Research has found that hamstring injuries are football’s most common injuries. All too often, professional players pull up in training or matches with upper leg injuries and often grasp the back of their legs. A hamstring strain or tear is a major problem for any player. Hamstring injuries are the cause of 12% of all professional football fitness issues.

On average, professional football teams around the world lose players for a combined 16 fixtures during the club season due to hamstring injuries.

What is the hamstring?

The hamstring is the muscle that enables the knee to bend. The muscle also extends into the hip and allows players to run, walk, and kick a football. The hamstring takes an immense amount of pressure and stress during training and matches. Due to the pressure and strain hamstrings undergo during matches it means a pull, strain, or tear is possible.

Hamstring injuries are caused by fast or slow movements. Sudden movements can be the culprit of hamstring injuries. Therefore, it doesn’t matter if you are quick or slow as the injuries can occur to anyone.

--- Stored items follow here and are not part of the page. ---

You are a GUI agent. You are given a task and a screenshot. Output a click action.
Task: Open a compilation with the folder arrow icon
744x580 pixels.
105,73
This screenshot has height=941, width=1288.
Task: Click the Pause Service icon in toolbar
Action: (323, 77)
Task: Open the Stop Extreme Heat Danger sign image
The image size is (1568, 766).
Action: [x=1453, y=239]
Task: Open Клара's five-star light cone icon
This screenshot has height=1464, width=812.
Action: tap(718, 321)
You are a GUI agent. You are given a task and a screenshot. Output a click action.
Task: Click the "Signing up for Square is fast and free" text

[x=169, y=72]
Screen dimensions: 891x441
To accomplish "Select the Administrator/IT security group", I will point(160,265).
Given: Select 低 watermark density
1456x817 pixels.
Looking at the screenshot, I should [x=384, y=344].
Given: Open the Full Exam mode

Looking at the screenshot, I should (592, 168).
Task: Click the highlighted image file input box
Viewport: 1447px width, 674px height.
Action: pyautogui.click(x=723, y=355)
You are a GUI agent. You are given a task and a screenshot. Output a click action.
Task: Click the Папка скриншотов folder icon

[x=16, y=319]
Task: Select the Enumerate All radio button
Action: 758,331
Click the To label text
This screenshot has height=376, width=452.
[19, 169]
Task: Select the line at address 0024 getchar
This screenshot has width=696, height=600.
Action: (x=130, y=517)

What factors cause hamstring injuries?

  1. Lack of warming up before playing
  2. Muscle weakness or imbalance
  3. Poor biomechanics
  4. Ethnicity
  5. Age
  6. Poor or a lack of flexibility
  7. Fatigue
  8. Overstretching
  9. Slide tackles
  10. High kicks

How to prevent hamstring injuries

  • One way to prevent a pulled hamstring is to warm up properly and completely before training and/or games. Tights or jogging bottoms can help warm up the body.
  • A specific strengthening program for player’s hamstring muscle group and football activities is important to prepare for high-speed games.
  • It is extremely important to continue to strengthen all other muscles in the thighs, pelvis, and lower back to make sure your player has correct muscle balance.
  • Stretching both before and after football training and matches.
  • Regular deep tissue sports massage can help prevent muscle strains by identifying tight knots and weak points in the muscle.